Tuesday, March 14, 2017

Dueling Spielbergs



Steven Spielberg can never be accused of lacking versatility. In the course of directing 56 films (and producing three times that number), he has explored virtually every genre. He’s made classic family movies (E.T. The Extra-Terrestrial), action-adventure thrillers (Raiders of the Lost Ark), blood-and-guts war stories (Saving Private Ryan), and thought-provoking science fiction flicks (AI Artificial Intelligence). Over a fifty-year career, he’s tried his hand at serious historical drama (Amistad, Lincoln) and off-beat whimsy (The Terminal, Catch Me If You Can). He’s been gutsy enough to tackle the intimate story of a black woman (The Color Purple), and ambitious enough to take on the Holocaust in Schindler’s List. This latter film, of course, has had global repercussions and has led to Spielberg’s establishment of the highly respected Survivors of the Shoah Visual History Foundation, through which the personal stories of Hitler’s victims are being carefully preserved.  
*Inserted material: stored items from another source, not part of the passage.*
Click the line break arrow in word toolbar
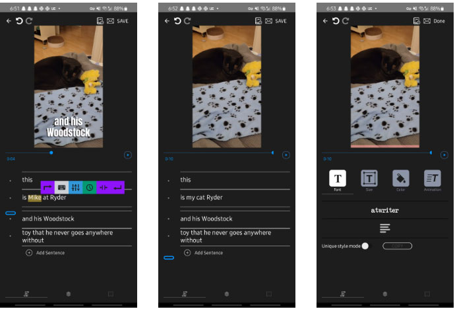455x309 pixels. coord(117,188)
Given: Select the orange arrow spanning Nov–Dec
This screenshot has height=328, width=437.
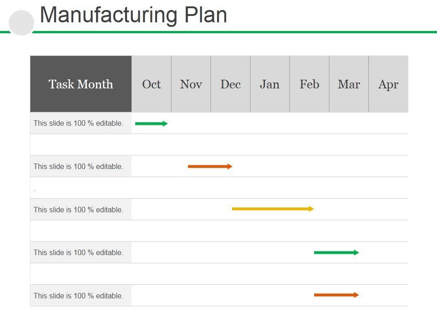Looking at the screenshot, I should pos(210,167).
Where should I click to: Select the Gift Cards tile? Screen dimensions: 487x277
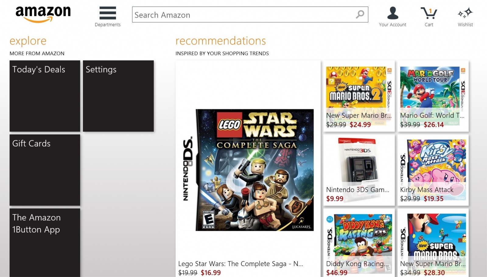click(45, 170)
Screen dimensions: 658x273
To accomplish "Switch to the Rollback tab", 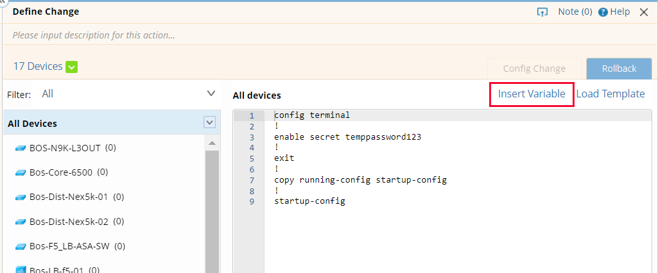I will (x=619, y=69).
No question that Steven Spielberg has a strong sense of social responsibility. In some ways he comes across as a grown-up Boy Scout. Still, like some Boy Scouts I know, he enjoys scary tales told around a campfire in the dark. Remember when Jaws persuaded all of us to avoid the ocean? Yes, some Hollywood wag labeled this 1975 Spielberg fright-fest a Roger Corman film on a big budget, but it certainly did the trick, scaring the pants off of us while creating the whole idea of a summer blockbuster. And Spielberg’s genius for crowd-pleasing by way of crowd-scaring was certainly on display in 1993, when dinosaurs ran amok in Jurassic Park. This fascination with the scary – and even the demonic – shows up in 1982’s Poltergeist, which Spielberg co-wrote and produced but didn’t direct. (Tobe Hooper, of The Texas Chain Saw Massacre, did the honors, in the same year that Spielberg himself helmed E.T..) Poltergeist, in which sinister forces appear via a family’s TV screen, clearly reflects Spielberg’s own childhood obsession with his own parents’ new television set.
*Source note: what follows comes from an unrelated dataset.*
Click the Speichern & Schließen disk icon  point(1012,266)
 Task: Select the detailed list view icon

So it makes perfect sense that Spielberg’s big Hollywood breakthrough came by way of television. It all began with a short story by Richard Matheson, who (in the course of a long career) wrote screenplays for such Roger Corman classics as House of Usher and The Pit and the Pendulum. Matheson was reportedly moved to write this story, which first appeared in Playboy, after he was tailgated by a trucker on what turned out to be the day of President Kennedy’s assassination. Matheson himself adapted “Duel” for the screen, and the result was a 1971 TV movie (later released as a feature film) that jumpstarted Spielberg’s career.

Steven Spielberg (somewhat alone among the great directors of his generation) never worked for Roger Corman. Still, Duel can be considered Cormanesque. It was made on a very low budget, along the highways and back roads of Southern California. Plot and characterization are subordinate to the fast-paced action on the screen; dialogue barely exists. At base, this is the story of a middle-aged middle-class Angeleno (Dennis Weaver) who’s driving his bright red Plymouth Valiant to some sort of appointment in the hinterlands. Suddenly he’s being threatened at every turn by a monstrously lethal Peterbilt 281 tanker truck. Its driver is barely visible, but the rusted-out truck (which takes on demonic characteristics as the film advances) clearly seems out to get him, and damn the consequences! The filmmaking is bravura, and Duel ended up turning Spielberg into the next big thing, allowing him to dream up bigger and costlier scares as his career advanced.

Who knows what scary critters will be next on his agenda?